Scientists in Uganda have developed GM bananas that show promising resistance to the deadly banana Xanthomonas wilt (BXW) disease.
Bananas are Uganda's leading non-cereal crop with some 70 per cent of the population depending on it as staple food. More than US$200 million has been lost to BXW infestation since 2001. The disease has also been reported in Burundi, the Democratic Republic of Congo, Kenya, Rwanda and Tanzania.
Now, the banana plants modified with two genes derived from sweet peppers (Capsicum annuum) show resistance to the disease caused by the bacterium Xanthomonas campestris pv. musacearum.
Principal investigator Leena Tripathi, a Ugandan-based biotechnologist from the International Institute of Tropical Agriculture, Nigeria, said inserting the genes - plant ferredoxin-like amphipathic protein (PFLP) and hypersensitive response-assisting protein (HRAP) - separately in four local banana varieties is giving encouraging results (see GM bananas to fight wilt in Africa).

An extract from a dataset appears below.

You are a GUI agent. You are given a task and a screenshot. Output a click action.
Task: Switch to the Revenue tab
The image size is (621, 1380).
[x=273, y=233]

"In over five years of research, we've been able to insert genes into the East African highland banana varieties used for cooking (mpologoma and nakitembe), desserts (sukari ndizi) and brewing (kayinja). From these we've managed to develop resistant lines, which have proved effective in laboratory and screenhouse tests after deliberate exposure to BXW," Tripathi, who works on the project together with the Nairobi-based African Agricultural Technology Foundation and the National Agricultural Research Organization told SciDev.Net.